Reproduce the passage of the paper's front matter between "(This version was" and "the published versions.)", inclusive.

• _Page extract_
(begin)
Readers are welcome to print individual copies of this paper for private study. Reference should always be made to the original places of publication

-- [ Page 1 ] --

© Copyright Michael Stubbs 1986.



Michael Stubbs

Readers are welcome to print individual copies of this paper for private study.

Reference should always be made to the original places of publication which are:

Kevin Durkin, ed (1986) Language Development in the School Years. Croom Helm.


A slightly revised version is published in: M Stubbs (1986) Educational Linguistics. Blackwell).

(This version was converted from an ancient computer file to an HTML file and further converted to this pdf-file. It therefore may not correspond exactly to the published versions.)

A few additional notes have been added to the text here, like this:

NOTE added February 2008. The term used in the title, "nuclear vocabulary", followed work by Dixon, Hale, and Stein and Quirk (which is referred to in the article), but has not been much used in later work. The term has however been retained here. The term "core vocabulary" is probably the most current nowadays.
(end)
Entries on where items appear
(begin)
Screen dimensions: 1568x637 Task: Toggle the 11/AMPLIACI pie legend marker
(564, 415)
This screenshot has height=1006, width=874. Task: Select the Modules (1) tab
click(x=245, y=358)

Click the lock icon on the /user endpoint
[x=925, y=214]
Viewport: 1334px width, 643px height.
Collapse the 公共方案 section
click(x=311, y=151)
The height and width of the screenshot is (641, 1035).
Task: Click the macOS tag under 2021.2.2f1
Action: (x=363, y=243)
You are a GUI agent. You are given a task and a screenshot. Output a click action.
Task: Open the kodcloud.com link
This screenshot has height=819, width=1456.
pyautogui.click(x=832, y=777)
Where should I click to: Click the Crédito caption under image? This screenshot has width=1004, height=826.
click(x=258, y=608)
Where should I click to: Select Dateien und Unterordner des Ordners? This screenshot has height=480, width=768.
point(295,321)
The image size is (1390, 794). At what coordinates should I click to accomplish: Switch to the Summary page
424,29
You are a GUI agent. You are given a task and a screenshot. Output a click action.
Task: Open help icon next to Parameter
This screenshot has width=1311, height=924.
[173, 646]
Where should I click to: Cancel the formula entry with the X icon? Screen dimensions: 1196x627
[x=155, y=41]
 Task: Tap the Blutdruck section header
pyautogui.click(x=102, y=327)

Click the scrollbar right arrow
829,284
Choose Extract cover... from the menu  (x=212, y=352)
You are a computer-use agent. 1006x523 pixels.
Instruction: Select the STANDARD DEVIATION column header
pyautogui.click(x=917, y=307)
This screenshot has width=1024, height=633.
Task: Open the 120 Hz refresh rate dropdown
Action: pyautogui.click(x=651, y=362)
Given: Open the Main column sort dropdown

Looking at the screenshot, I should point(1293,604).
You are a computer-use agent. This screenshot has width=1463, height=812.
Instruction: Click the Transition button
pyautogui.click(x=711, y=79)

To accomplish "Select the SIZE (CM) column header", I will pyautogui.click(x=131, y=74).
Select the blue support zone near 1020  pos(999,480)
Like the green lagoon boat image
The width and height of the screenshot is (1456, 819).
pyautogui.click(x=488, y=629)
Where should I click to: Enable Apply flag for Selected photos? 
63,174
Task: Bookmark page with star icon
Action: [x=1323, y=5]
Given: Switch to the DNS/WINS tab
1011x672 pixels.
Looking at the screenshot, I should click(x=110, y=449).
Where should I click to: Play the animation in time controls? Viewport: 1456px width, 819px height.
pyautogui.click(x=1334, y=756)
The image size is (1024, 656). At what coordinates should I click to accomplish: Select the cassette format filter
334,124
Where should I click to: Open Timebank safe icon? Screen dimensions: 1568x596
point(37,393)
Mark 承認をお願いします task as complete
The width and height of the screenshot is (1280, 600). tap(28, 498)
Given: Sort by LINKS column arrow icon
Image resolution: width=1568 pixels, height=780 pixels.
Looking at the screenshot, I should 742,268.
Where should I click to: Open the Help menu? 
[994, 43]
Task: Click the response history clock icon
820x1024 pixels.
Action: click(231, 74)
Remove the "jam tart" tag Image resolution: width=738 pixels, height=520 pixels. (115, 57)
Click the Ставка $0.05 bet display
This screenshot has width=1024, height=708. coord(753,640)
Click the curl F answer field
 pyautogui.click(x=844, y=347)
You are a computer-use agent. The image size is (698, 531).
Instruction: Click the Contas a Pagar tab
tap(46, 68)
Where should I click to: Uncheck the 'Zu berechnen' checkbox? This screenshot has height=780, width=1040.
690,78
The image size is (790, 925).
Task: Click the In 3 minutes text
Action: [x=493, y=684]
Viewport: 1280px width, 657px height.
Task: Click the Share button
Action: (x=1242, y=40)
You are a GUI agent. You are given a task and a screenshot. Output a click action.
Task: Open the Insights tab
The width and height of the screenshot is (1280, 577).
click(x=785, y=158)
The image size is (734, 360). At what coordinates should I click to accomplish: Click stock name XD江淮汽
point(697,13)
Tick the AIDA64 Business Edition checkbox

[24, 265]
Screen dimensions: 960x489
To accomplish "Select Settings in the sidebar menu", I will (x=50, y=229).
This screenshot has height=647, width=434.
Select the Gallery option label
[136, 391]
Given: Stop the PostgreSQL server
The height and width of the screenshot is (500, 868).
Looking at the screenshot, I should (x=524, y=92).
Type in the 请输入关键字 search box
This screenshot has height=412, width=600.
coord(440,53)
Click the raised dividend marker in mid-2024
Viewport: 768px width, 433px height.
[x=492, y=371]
(end)
• _Exercise solution_
(This version was converted from an ancient computer file to an HTML file and further converted to this pdf-file. It therefore may not correspond exactly to the published versions.)